If you’re an owner of a single-family home, are you willing to spend an extra $98 a year to help out San Diego’s schools? You’ll get a chance to make your views known when the November election comes around.

The San Diego school board last night voted to put a measure on the November ballot that would ask voters to approve a new tax that would affect every homeowner and plenty of renters within the district’s boundaries. (Some parts of the city, such as Rancho Bernardo and San Ysidro, are in other school districts.)

If it’s approved by voters, the temporary tax would raise an estimated $50 million a year over the next five years. Owners of single-family homes would pay $98 a year, while owners of apartments and condos would pay $60. Owners of commercial and industrial buildings would get bills that are $450 higher.

Two-thirds of voters will need to support the measure in order for it to pass. One issue that came up last night: Will the money be used to cancel cost-cutting worker furloughs? Our story has the answer.

• Earlier this week, we told you about how the county had turned down millions of potential dollars in federal stimulus money allocated to help subsidize jobs for unemployed poor people.

A spokeswoman blamed unanswered questions and poor timing for the county’s failure to pursue the grant.

In the big picture, the refusal to go after the funding jibes with the findings of our “Out of Reach” investigation. We discovered that there’s a huge gap between the last-resort social services provided by the county and the people who need them.

We contacted all five county supervisors and got responses to the grant rejection from each of them. Two — Ron Roberts and Pam Slater-Price — appeared to be most disappointed by the actions of county officials, while the others were less aggravated.

• Not so fast: a legal snafu may prevent school board member Katherine Nakamura from launching a write-in campaign to retain her seat. She came in third place in the June primary, failing to make the run-off, but apparently has been mulling another crack at the ballot in November.

A write-in campaign may sound like one heck of a long shot. Then again, those who were here back in 2004 will remember that Donna Frye came very close to becoming mayor thanks to one.


• Back in February, four county supervisors hated the idea of putting a measure on the ballot that would forbid the county from requiring “project work agreements” that labor unions like and some business groups can’t stand. (The county already bans the agreements, which guarantee benefits to workers on construction projects, but a ballot measure would make the rules stick.)

Presto change-o! Yesterday, the board voted 4-1 to approve putting the measure on the ballot at a cost of $100,000.

• It may cost Mary Salas $100,000 to get a recount of the ballots in the Democratic primary race in the 40th state senate district. She’s 22 votes behind Juan Vargas. The winner is virtually guaranteed to grab the seat in November, but the recount is going to be one long and tedious slog. Kind of like high school. (KPBS, LAT)

• Also from KPBS: environmental testing gave an elementary school a clean bill of health in Carlsbad; some residents feared the school was part of a cancer cluster. And the controversial Sunrise Powerlink transmission line project through much of East County got an OK from the U.S. Forest Service.

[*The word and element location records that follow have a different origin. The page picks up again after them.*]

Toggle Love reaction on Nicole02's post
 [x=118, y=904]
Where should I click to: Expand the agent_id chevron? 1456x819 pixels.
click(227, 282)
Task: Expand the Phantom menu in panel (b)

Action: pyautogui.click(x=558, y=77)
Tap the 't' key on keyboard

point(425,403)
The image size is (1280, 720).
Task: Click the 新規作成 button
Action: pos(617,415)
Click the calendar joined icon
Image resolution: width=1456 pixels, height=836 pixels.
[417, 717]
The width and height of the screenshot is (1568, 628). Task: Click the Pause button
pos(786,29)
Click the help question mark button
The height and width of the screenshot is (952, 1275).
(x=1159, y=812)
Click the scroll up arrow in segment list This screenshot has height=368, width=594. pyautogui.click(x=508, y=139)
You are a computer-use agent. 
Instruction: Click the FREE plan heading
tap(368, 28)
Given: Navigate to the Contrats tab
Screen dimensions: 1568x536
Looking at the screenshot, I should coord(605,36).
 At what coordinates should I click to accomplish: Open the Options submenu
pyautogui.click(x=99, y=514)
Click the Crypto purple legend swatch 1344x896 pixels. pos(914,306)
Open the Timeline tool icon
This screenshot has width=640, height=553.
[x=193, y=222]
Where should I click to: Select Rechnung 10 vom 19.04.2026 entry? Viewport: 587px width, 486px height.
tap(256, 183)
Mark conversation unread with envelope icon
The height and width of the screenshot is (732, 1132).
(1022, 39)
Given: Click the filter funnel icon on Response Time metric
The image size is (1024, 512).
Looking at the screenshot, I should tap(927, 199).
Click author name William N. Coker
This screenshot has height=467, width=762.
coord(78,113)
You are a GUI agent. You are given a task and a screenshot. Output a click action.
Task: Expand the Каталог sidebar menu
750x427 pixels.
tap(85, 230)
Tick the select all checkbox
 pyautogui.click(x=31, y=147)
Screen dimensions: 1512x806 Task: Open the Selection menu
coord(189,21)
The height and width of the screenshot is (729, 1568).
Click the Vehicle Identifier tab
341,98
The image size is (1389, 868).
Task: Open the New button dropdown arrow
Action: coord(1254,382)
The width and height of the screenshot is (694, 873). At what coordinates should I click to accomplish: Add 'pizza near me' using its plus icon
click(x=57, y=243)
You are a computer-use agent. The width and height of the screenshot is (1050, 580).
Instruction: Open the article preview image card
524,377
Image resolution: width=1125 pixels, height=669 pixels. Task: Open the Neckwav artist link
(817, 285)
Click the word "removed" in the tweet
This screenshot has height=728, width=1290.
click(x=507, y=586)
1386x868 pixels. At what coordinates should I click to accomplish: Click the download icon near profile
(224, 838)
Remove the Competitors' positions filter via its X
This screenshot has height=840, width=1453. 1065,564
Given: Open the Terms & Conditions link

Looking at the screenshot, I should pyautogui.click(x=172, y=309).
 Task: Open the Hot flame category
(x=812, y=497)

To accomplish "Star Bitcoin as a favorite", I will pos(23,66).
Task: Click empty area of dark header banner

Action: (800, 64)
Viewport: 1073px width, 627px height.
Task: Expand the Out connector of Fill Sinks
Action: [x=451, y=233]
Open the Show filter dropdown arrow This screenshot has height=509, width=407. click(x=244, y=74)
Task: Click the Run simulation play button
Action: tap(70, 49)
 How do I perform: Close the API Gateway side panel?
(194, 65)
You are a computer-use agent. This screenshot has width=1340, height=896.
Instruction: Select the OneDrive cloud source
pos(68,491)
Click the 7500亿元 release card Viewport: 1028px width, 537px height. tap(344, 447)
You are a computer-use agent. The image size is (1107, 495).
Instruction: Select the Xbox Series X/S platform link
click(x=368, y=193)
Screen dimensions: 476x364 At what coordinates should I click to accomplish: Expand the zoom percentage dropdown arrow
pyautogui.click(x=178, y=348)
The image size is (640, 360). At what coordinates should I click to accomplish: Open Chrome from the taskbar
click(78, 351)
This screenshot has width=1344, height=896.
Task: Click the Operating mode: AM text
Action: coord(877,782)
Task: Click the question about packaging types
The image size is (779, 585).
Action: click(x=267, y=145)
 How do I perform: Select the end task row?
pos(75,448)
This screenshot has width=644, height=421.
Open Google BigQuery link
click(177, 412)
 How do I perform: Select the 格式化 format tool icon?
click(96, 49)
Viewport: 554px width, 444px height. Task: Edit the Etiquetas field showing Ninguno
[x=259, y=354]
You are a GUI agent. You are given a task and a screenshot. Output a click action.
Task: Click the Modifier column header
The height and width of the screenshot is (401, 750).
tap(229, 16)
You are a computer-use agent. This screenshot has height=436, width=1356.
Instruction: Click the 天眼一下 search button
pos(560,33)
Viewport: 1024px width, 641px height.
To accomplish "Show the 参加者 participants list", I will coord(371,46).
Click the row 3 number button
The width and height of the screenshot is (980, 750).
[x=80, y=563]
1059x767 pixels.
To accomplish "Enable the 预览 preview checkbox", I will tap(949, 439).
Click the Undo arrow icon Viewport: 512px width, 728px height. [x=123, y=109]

It’s now ready to go: construction will begin in the fall.

• This just in from the Your Taxpayer Dollars at Work Dept.: If you get a grant from the county supervisor slush fund, you’re supposed to document how you spent it. The U-T reports that this didn’t happen for some $550,000 in grants approved by supervisors, including one for ammunition at a gun club and $50,000 for a “big-band bash” at a North County ministries group whose website describes it as a “Christian healing community.”

AP reports that the black sea nettle — a stinging jellyfish (or just “jelly,” as marine biologists prefer to call them) — is showing up again in San Diego Bay. There was also a rise in their numbers in 2007, when this video was captured. The Monterey Bay Aquarium reports that their stinging tentacles can reach 25 feet or more.

• During this year’s Pride Week, the ACLU of San Diego and Imperial Counties will host Constance McMillen, the young woman from Mississippi who was not allowed to take her girlfriend to prom. The prom theme continues in these videos featuring gay San Diegans talking about their high school proms, and in Saturday’s march.

• And now to medical news that will give you a headache: How many doctors wouldn’t report a crazy, addicted or just flagrantly incompetent colleague? A new study suggests the number is around a third.

Why? “There’s probably some feelings of empathy — there but for the grace of God go I — and probably a fear of being sued,” UCSD’s Dr. William Norcross tells the WSJ. He estimated that 8,000 practicing doctors in the U.S. suffer from dementia, the condition formerly known as senility.

Huh. Maybe that’s why my doctor treated my ear infection by taking out my gallbladder.